Ia berharap Presiden Jokowi mendengarkan mereka yang menjaga penghidupannya. “Sebelum memutuskan kelanjutan proyek ini, kami mohon agar Presiden Jokowi berkunjung ke Batang dan berdialog dengan warga dan para pemilik lahan yang selama ini akan menjadi korban pembangunan proyek ini,” kata Cayadi.

Nelayan Batang juga terdampak pembangunan PLTU.  Bejo Glopot, warga Roban Timur, biasa melaut satu jam dari dermaga mencari ikan, udang dan kepiting. Ia dan nelayan lain sudah melihat dampak langsung dari PLTU di Jepara, Paiton, Cilacap dan Jepara.

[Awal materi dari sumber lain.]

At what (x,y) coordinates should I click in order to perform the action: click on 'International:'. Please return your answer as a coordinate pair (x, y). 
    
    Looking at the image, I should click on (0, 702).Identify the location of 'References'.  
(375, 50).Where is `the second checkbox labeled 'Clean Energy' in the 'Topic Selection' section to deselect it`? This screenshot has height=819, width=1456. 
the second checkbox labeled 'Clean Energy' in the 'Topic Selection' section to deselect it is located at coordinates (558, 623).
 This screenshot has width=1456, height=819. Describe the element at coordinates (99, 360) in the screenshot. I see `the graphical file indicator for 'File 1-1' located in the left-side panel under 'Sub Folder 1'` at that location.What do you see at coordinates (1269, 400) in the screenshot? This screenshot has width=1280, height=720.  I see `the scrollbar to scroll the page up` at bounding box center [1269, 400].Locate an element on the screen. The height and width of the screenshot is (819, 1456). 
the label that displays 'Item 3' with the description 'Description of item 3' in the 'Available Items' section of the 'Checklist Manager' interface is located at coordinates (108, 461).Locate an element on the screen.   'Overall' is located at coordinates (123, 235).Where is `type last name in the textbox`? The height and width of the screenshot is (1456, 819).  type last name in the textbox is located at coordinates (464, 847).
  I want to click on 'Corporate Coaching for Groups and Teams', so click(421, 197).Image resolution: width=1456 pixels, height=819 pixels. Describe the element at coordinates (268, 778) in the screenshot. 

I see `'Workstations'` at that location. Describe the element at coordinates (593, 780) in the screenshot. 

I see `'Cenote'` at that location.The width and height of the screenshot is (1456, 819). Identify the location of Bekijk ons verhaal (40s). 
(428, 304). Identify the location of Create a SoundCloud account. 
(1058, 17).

“Batubara yang digunakan untuk menghasilkan energi menghasilkan limbah di laut, sehingga hasil laut semakin berkurang. Belum lagi air laut pesisir yang disedot juga akan menyedot hasil laut dan merusak ekosistemnya,” katanya.

Lokasi dermaga perahu nelayan Roban yang menolak pembangunan PLTU Batang. Foto Tommy Apriando
Lokasi dermaga perahu nelayan Roban yang menolak pembangunan PLTU Batang. Foto Tommy Apriando

Bejo menolak sampai kapanpun pendirian PLTU Batang, karena sudah sejahtera dengan penghasilan Rp500rb – sejuta.  Sedangkan nelayan Jepara, berpenghasilan Rp4-5 juta per hari sebelum ada PLTU Jepara. Sekarang mereka terkadang tidak berpenghasilan karena ikan hilang dan terumbu karang rusak karena air laut disedot untuk operasional PLTU.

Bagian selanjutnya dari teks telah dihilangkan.